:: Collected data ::
::::::::::

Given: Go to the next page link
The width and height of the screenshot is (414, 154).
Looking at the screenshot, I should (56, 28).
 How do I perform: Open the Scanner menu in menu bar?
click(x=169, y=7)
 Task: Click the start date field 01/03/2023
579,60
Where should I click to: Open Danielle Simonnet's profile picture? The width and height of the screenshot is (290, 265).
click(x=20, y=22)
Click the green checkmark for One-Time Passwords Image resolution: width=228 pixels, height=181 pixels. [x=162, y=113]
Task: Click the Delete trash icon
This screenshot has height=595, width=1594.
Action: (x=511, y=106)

::::::::::

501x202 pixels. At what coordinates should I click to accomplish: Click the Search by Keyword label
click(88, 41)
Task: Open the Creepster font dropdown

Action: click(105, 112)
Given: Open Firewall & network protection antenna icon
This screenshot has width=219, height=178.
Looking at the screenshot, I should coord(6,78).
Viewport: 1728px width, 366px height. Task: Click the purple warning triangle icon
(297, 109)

::::::::::

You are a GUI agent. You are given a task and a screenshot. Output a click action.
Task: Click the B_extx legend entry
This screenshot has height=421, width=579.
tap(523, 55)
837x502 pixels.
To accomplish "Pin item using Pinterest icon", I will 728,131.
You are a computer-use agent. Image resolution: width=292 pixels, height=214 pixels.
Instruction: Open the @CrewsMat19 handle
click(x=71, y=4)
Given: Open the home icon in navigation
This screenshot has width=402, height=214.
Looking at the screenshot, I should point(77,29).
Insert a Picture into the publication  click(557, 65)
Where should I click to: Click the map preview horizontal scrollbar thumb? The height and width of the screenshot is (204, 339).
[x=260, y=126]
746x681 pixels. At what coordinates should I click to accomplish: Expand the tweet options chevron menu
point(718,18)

::::::::::

:: Problem statement ::
From the entries above, copy each line holding "agent".

:: Problem solution ::
You are a GUI agent. You are given a task and a screenshot. Output a click action.
You are a computer-use agent. Image resolution: width=292 pixels, height=214 pixels.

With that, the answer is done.